◆ PROMPT: Copy the rows below from the line containing "The image size is (900, 500)." through the line containing "The height and width of the screenshot is (512, 467).", word for word, leaving out the pictures.

[SUPPLIED DATA — start]

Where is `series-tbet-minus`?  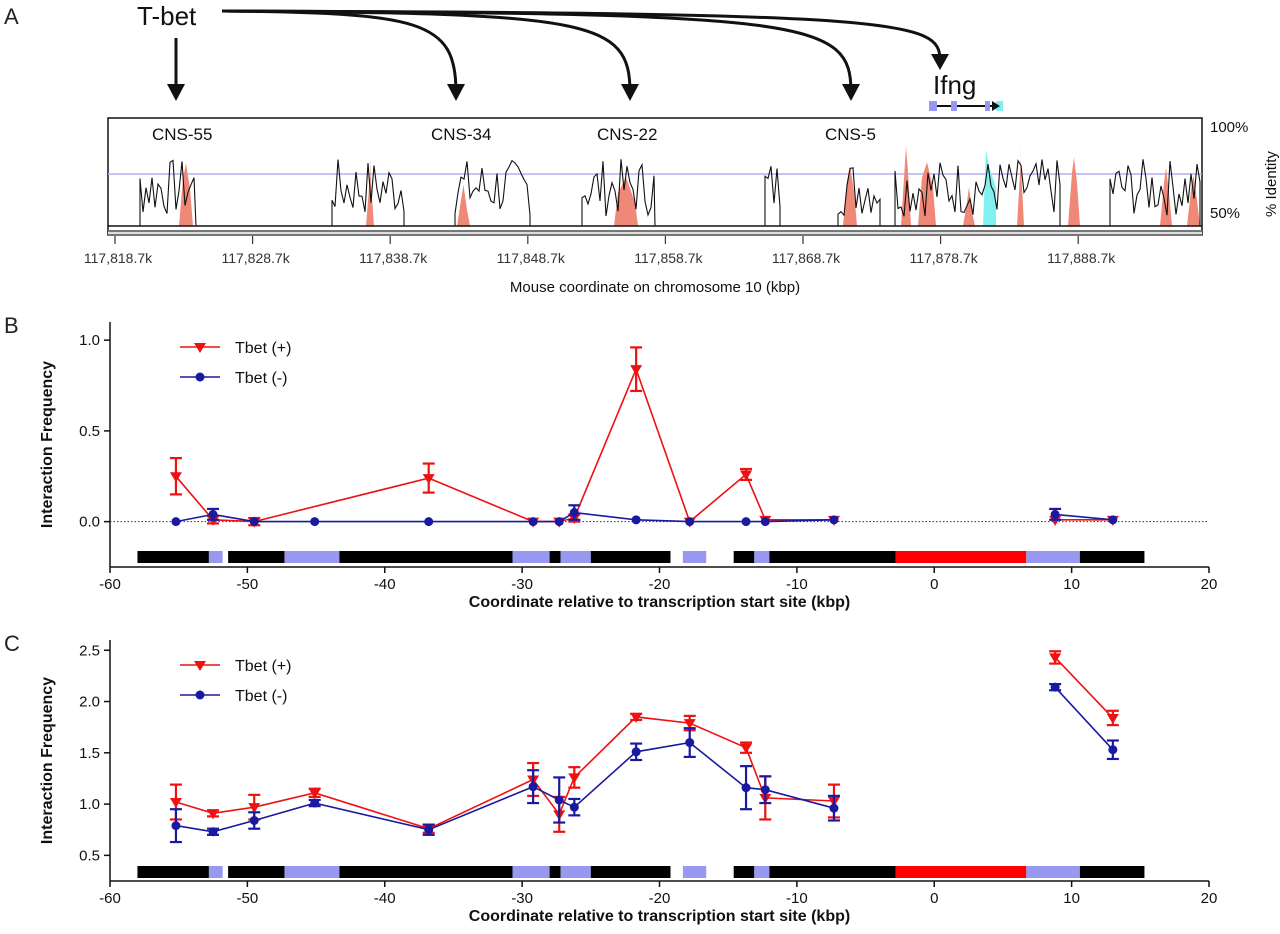 series-tbet-minus is located at coordinates (644, 516).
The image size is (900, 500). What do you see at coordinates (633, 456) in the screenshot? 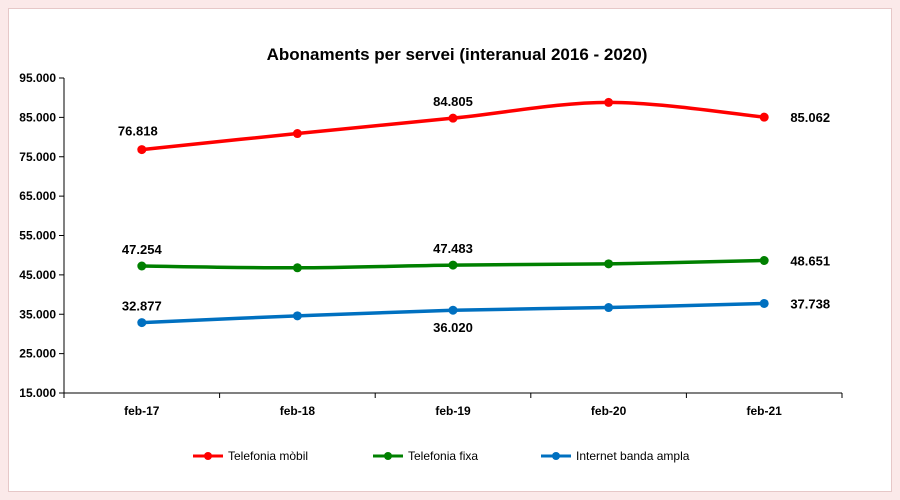
I see `legend-label: Internet banda ampla` at bounding box center [633, 456].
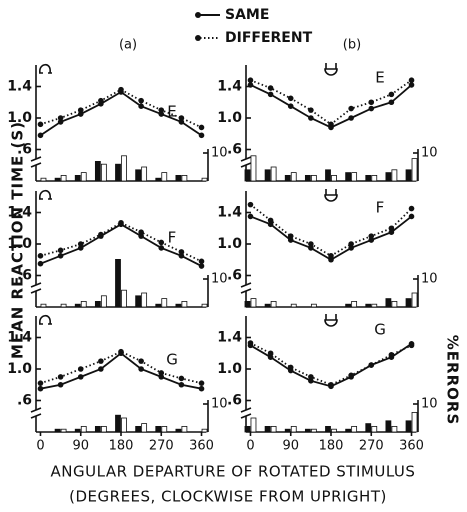 The height and width of the screenshot is (512, 467). I want to click on panel-label: E, so click(172, 112).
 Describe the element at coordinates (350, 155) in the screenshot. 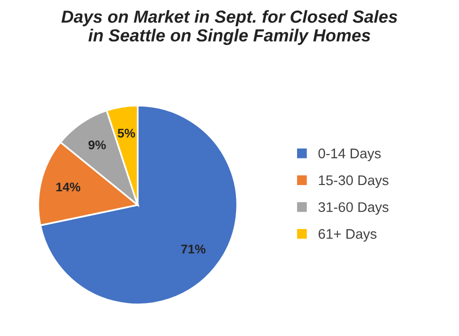

I see `legend-label: 0-14 Days` at that location.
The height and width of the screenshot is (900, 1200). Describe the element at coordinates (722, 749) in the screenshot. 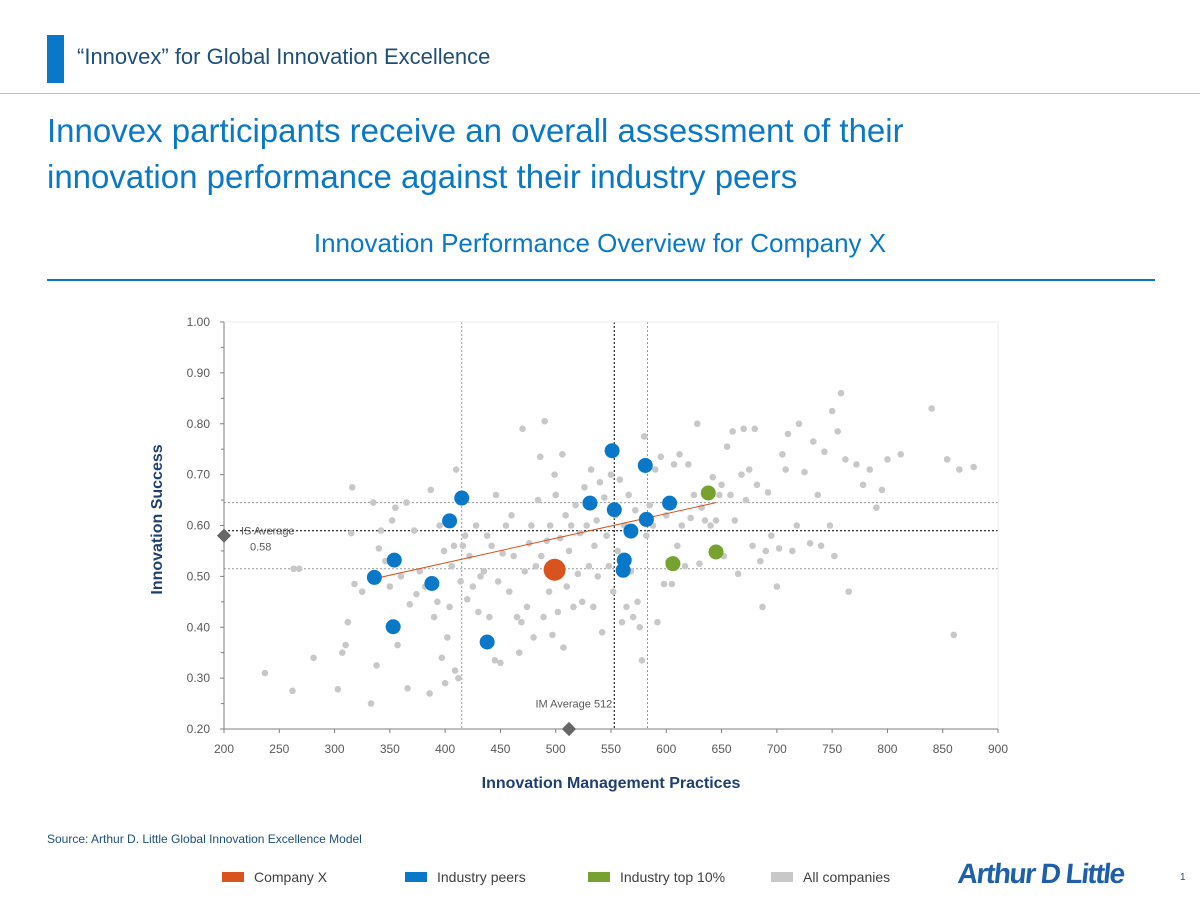

I see `x-tick-label: 650` at that location.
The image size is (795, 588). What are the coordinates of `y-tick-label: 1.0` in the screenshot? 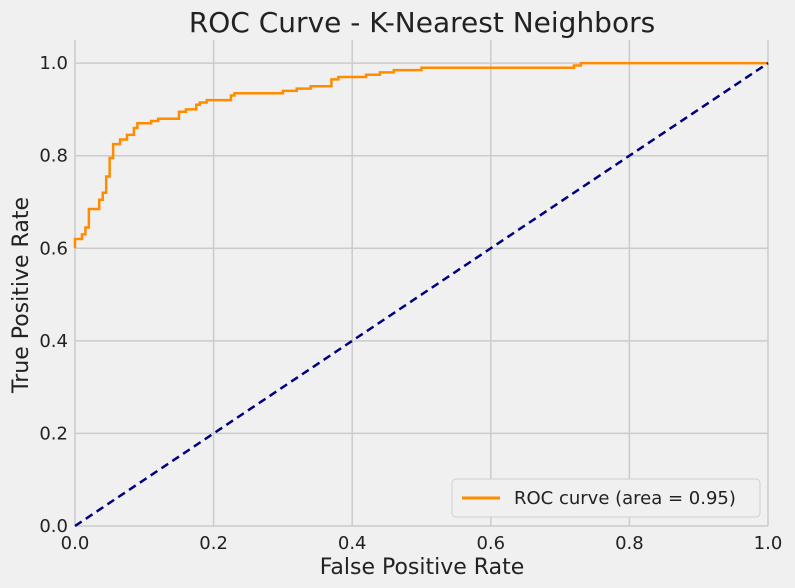 It's located at (54, 64).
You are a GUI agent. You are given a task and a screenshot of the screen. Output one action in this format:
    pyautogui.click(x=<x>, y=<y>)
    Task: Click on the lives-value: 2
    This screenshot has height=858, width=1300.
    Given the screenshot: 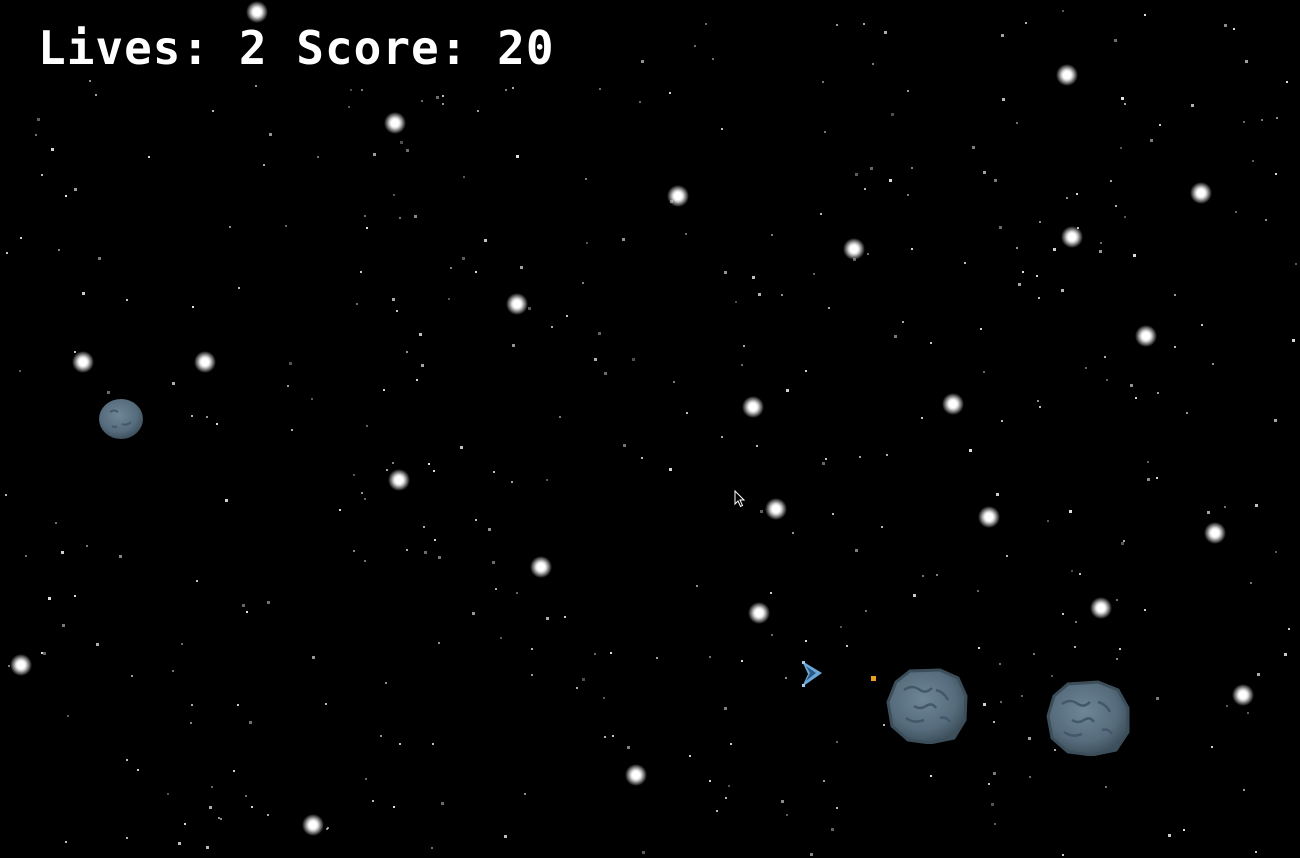 What is the action you would take?
    pyautogui.click(x=253, y=48)
    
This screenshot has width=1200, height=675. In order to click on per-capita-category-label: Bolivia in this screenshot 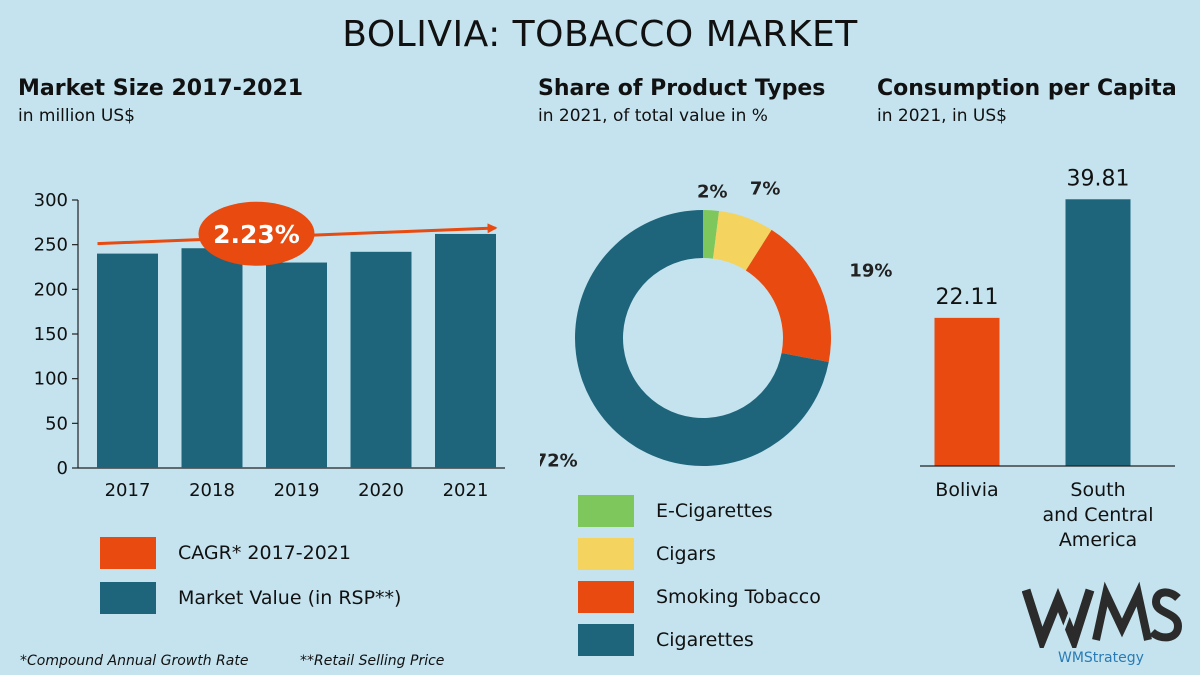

[SUPPLIED DATA — finish]

◆ ANSWER SPACE:
The image size is (900, 500). What do you see at coordinates (633, 456) in the screenshot? 
I see `legend-label: Internet banda ampla` at bounding box center [633, 456].
 The height and width of the screenshot is (512, 467). I want to click on panel-label: E, so click(172, 112).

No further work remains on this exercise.